Author Archives: Evelina Rosser

CAN YOU RECOMMEND ANY OTHER POPULAR CAPSTONE PROJECTS ON GITHUB FOR DATA ENGINEERING

Data pipeline for Lyft trip data (18k+ stars on GitHub): This extensive project builds a data pipeline to ingest, transform, and analyze over 1.5 billion Lyft ride-hailing trips. The ETL pipeline loads raw CSV data from S3 into Redshift, enriches it with additional data from other sources, and stores aggregated metrics in a data warehouse. Visualizations of the cleaned data are then generated using Tableau. Some key aspects of the project include:

Building Lambda functions to load and transform data in batches using Python and AWS Glue ETL jobs
Designing Redshift database schemas and tables to optimize for queries
Calculating metrics like total rides and revenues by city and over time periods
Deploying the ETL pipelines, database, and visualizations on AWS
Documenting all steps and components of the data pipeline

This would be an excellent capstone project due to the large scale of real-world data, complex ETL process, and end-to-end deployment on cloud infrastructure. Students could learn a lot about architecting production-grade data pipelines.
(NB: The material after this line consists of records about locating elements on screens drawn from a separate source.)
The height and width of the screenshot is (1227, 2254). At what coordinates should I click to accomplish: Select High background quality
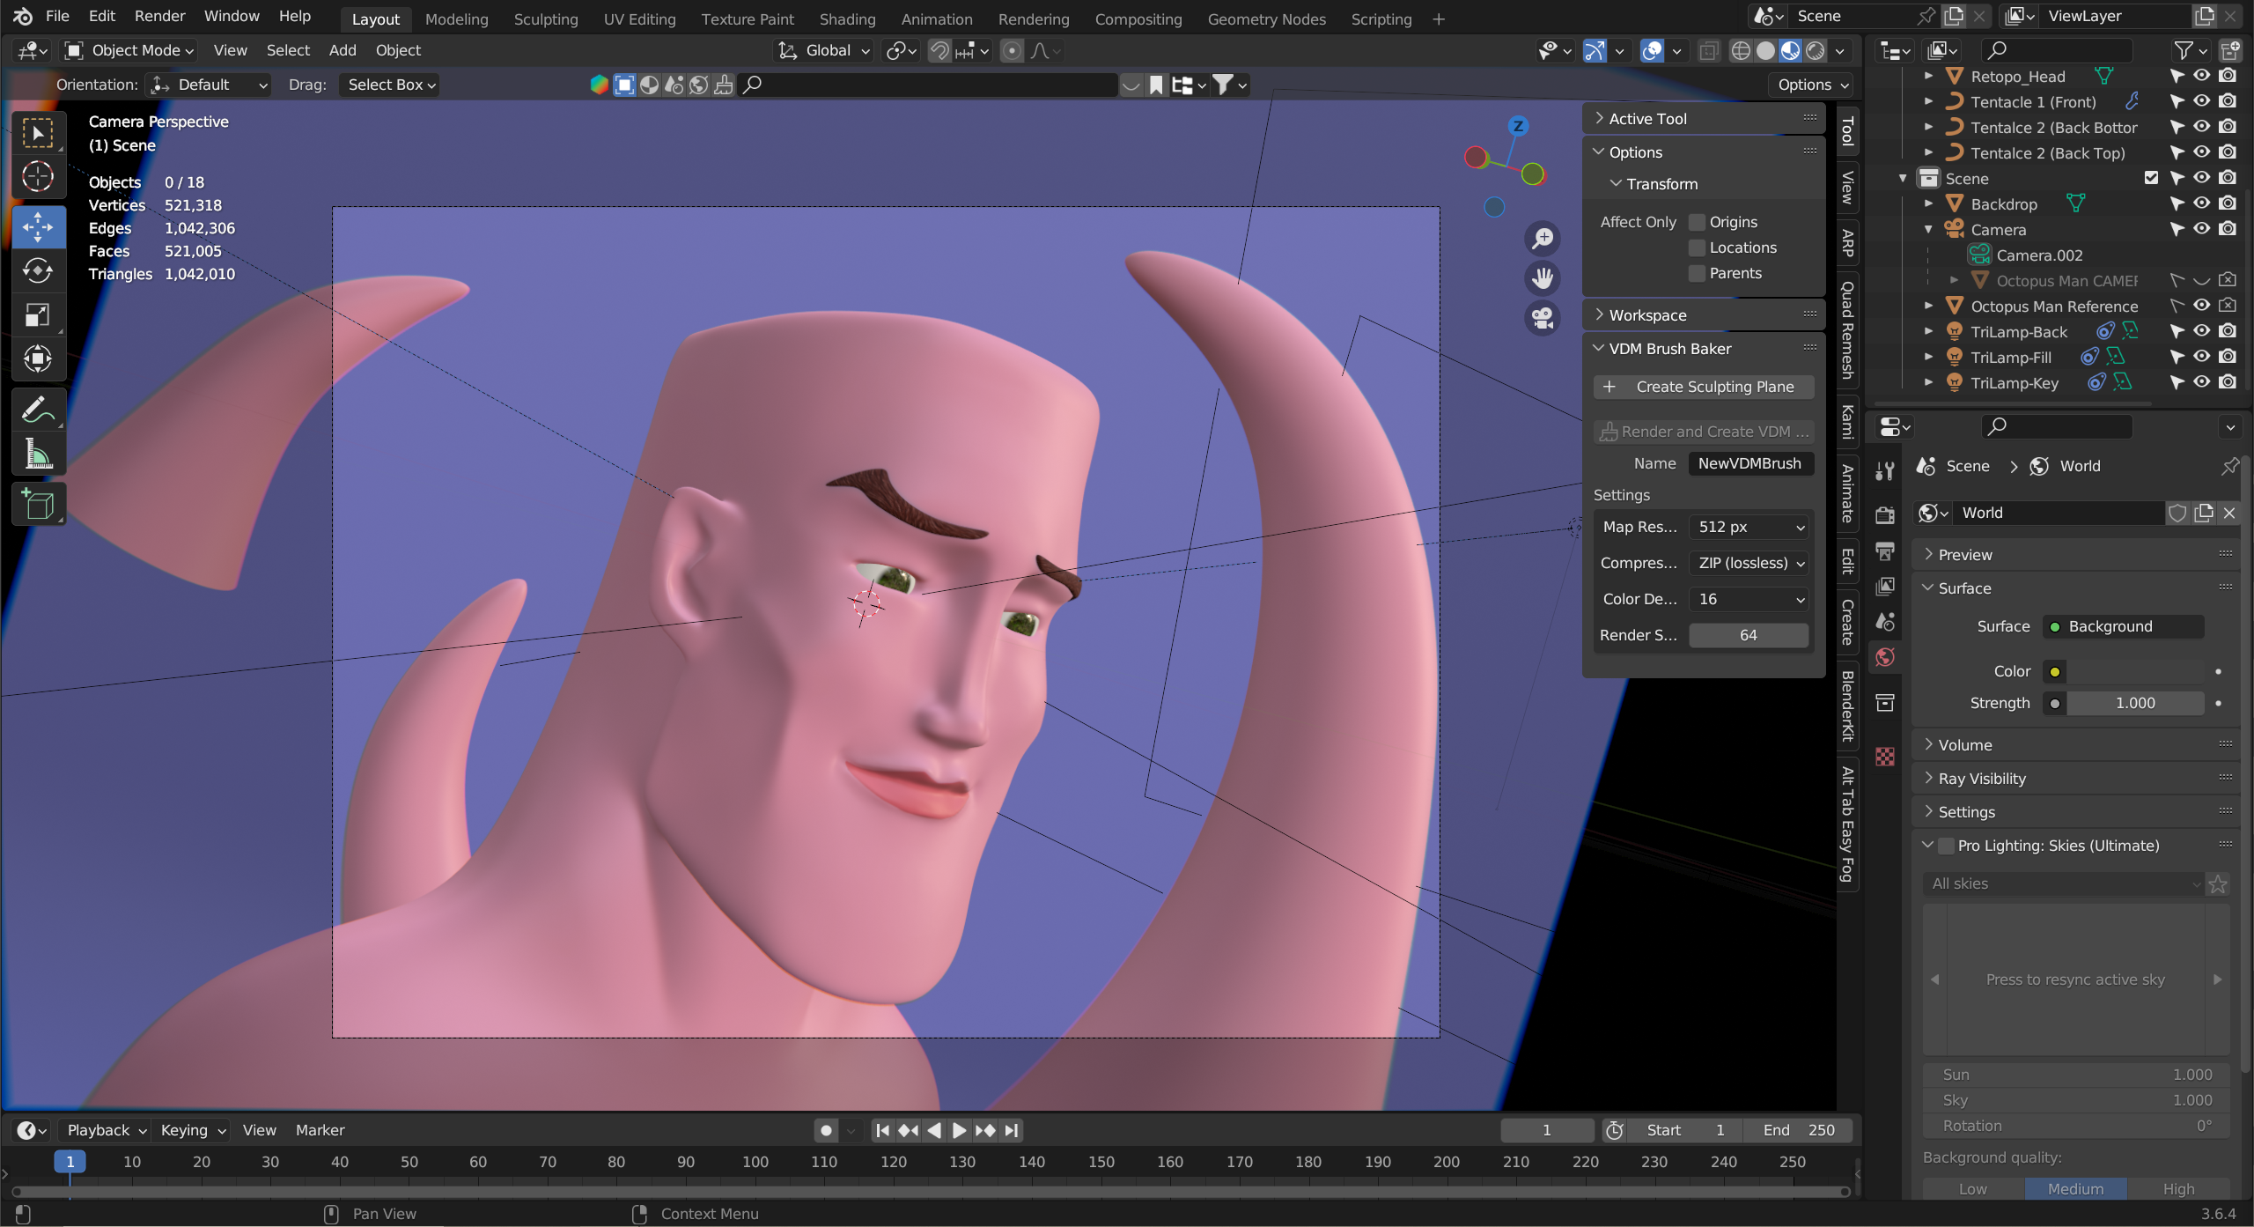2177,1188
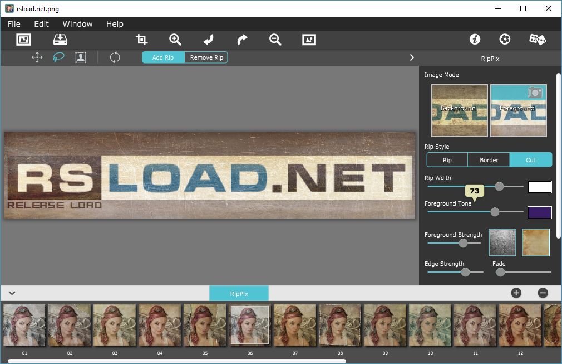562x364 pixels.
Task: Collapse the presets strip chevron
Action: click(x=12, y=293)
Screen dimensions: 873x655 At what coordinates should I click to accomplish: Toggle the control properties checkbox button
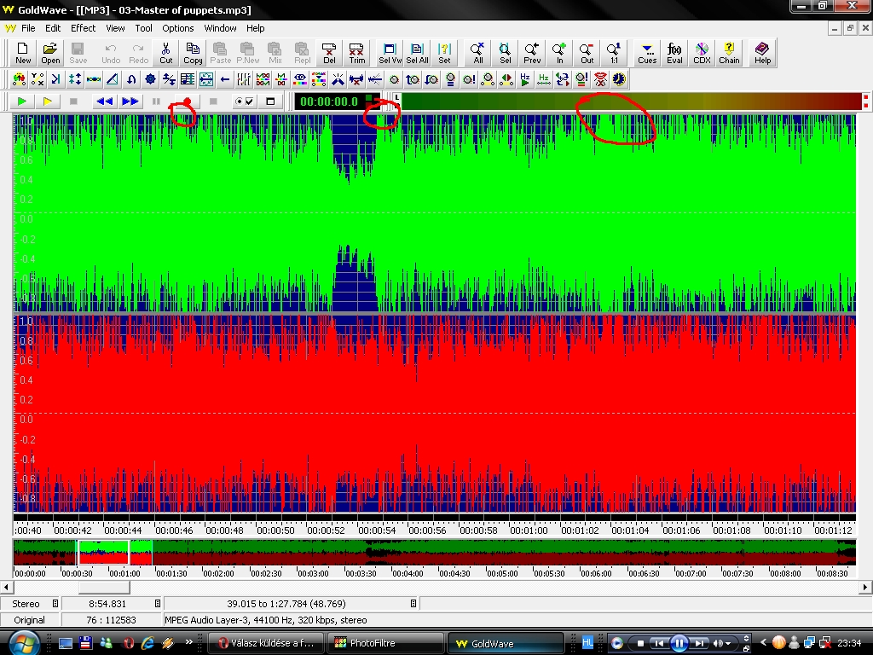pos(244,101)
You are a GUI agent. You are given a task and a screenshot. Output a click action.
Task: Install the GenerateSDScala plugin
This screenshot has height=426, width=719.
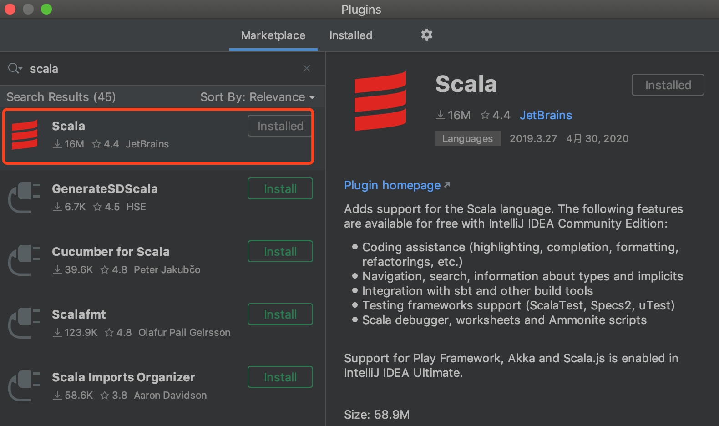280,189
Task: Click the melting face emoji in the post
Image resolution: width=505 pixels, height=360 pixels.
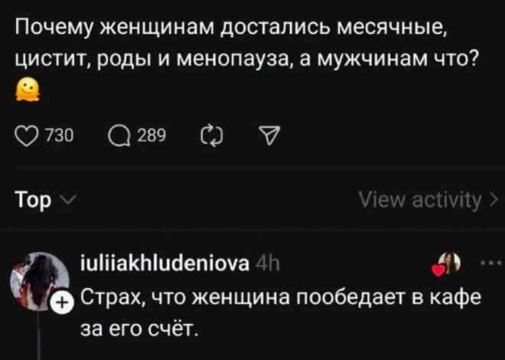Action: point(26,93)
Data pipeline for NYC taxi trip data (10k+ stars): Similar to the Lyft project but for NYC taxi data, this project builds a streaming real-time ETL pipeline instead of batch processing. It ingests raw taxi trip data from Kafka topics, enriches it with spatial data using Flink jobs, and loads enriched events into Druid and ClickHouse for real-time analytics. It also includes a dashboard visualizing live statistics. Key aspects include:

Setting up a Kafka cluster to act as the data lake
Developing Flink jobs to streamingly join trip data with location data
Configuring Druid and ClickHouse databases for real-time queryability
Deploying the streaming pipeline on Kubernetes
Building a real-time dashboard using Grafana

This project focuses on streaming ETL and real-time analytics capabilities which are highly valuable skills for data engineers. It provides an end-to-end view of architecting streaming data pipelines.

Data pipeline for Wikipedia page view statistics (6k+ stars): This project builds an automated monthly pipeline to gather Wikipedia page view statistics from CSV dumps, process them through Spark jobs, and load preprocessed page view counts into Druid. Some key components:

Downloading and validating raw Wikipedia page view dumps
Developing Spark DataFrame jobs to filter, cleanse and aggregate data
Configuring Druid clusters and ingesting aggregated page counts
Running Spark jobs through Airflow and monitoring executions
Integrating Druid with Superset for analytics and visualizations

By utilizing Spark, Druid, Airflow and cloud infrastructure, this project showcases techniques for building scalable batch data pipelines. It also focuses on automating and monitoring the end-to-end workflow.

Each of these representative GitHub projects have received thousands of stars due to their relevance, quality, and educational value for aspiring data engineers. They demonstrate best practices for architecting, implementing and deploying real-world data pipelines on modern data infrastructure. A student undertaking one of these projects as a capstone would have the opportunity to dive deep into essential data engineering skills while gaining exposure to modern cloud technologies and following industry standards. They also provide complete documentation for replicating the systems from start to finish. Projects like these could serve as excellent foundations and inspiration for high-quality data engineering capstone projects.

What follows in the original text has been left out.